» Given text
Antibiotic-resistant microbes have become a serious health problem world-wide. Development of new antibiotics has been focused on killing pathogens. However, these antibiotics also kill other components of microbiome resulting in immune dysregulation. It is crucial to develop new strategies which can remove pathogens without damaging the homeostasis of the microbiome.
Nanotechnology is one of the key enabling technologies identified in the European Union (EU) 2020 Strategy that may be promising in dealing with antibiotic-resistant microbe. My recent study showed that microbes' binding to nanomaterials (NMs) was dependent on NMs' characteristics. This finding inspired me to consider whether I can find functionalized NMs to recognize and remove specific pathogens from 100 trillion microbes in gut and pose no harm to the other microbes. The idea is novel and does not follow the conventional use of NMs killing microbes directly, but I believe this is possible because microbes have very different cell surfaces. This would enable the design of NMs that bind certain microbes but not others.

» Provided material
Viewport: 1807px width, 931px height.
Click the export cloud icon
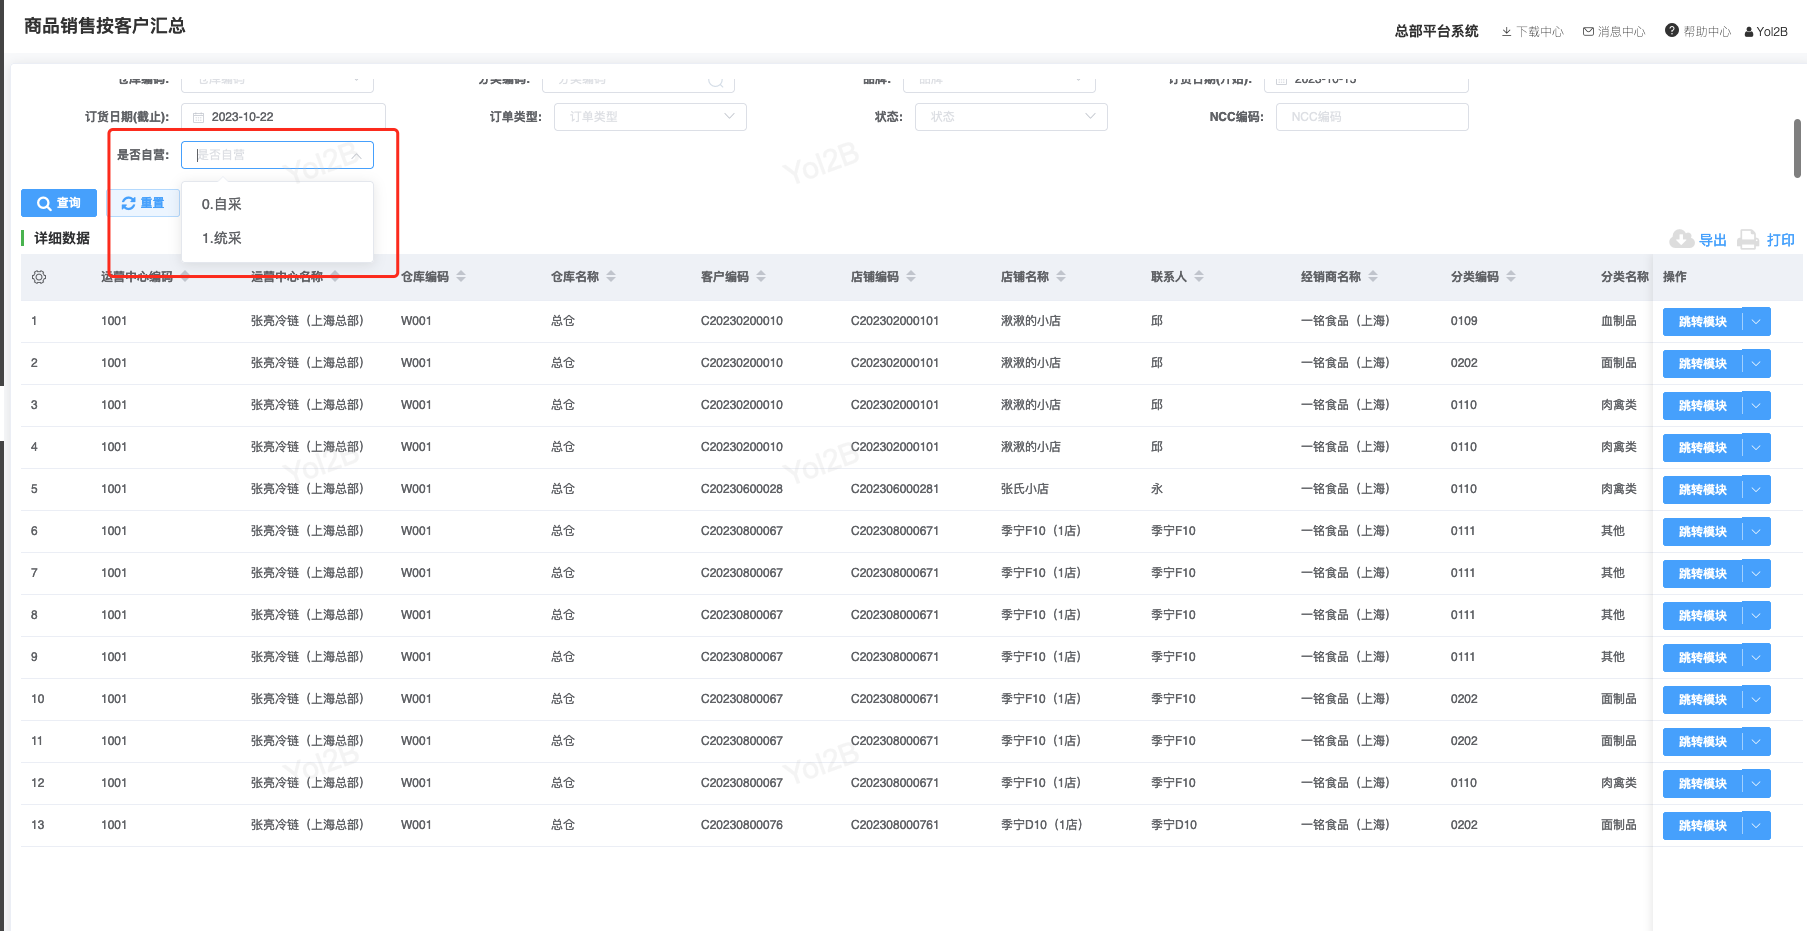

» Questions to answer
[A] Transcribe the passage on nanomaterials and antibiotic-resistant microbes, starting with "Nanotechnology is one" and going on through "but not others.".
[B] Write the next part of the passage on nanomaterials and antibiotic-resistant microbes, picking up after its final sentence.

» Numbered responses
[A]
Nanotechnology is one of the key enabling technologies identified in the European Union (EU) 2020 Strategy that may be promising in dealing with antibiotic-resistant microbe. My recent study showed that microbes' binding to nanomaterials (NMs) was dependent on NMs' characteristics. This finding inspired me to consider whether I can find functionalized NMs to recognize and remove specific pathogens from 100 trillion microbes in gut and pose no harm to the other microbes. The idea is novel and does not follow the conventional use of NMs killing microbes directly, but I believe this is possible because microbes have very different cell surfaces. This would enable the design of NMs that bind certain microbes but not others.

[B]
I hypothesize that specific surface molecules of pathogens can be acted as the multiple targeted ligands for functionalized NMs to outcompete the binding sites of pathogens on the epithelium. To verify the hypothesis, I plan to use multiple ligand coated NMs, a new concept of personalized protein corona, and in vitro and in vivo gut microbiome models to study the mechanisms of functionalized nanomaterials binding to microbes in gut. My research experiences on nano-bio interactions combined with my host and collaborators’ expertise in nano-therapy (France), nano-protein corona (Germany) and nano-characterization (Denmark) will allow me to successfully execute this challenging program. The proposed study will result in a new strategy for using NMs to fight multi-resistant microbes without antibiotics.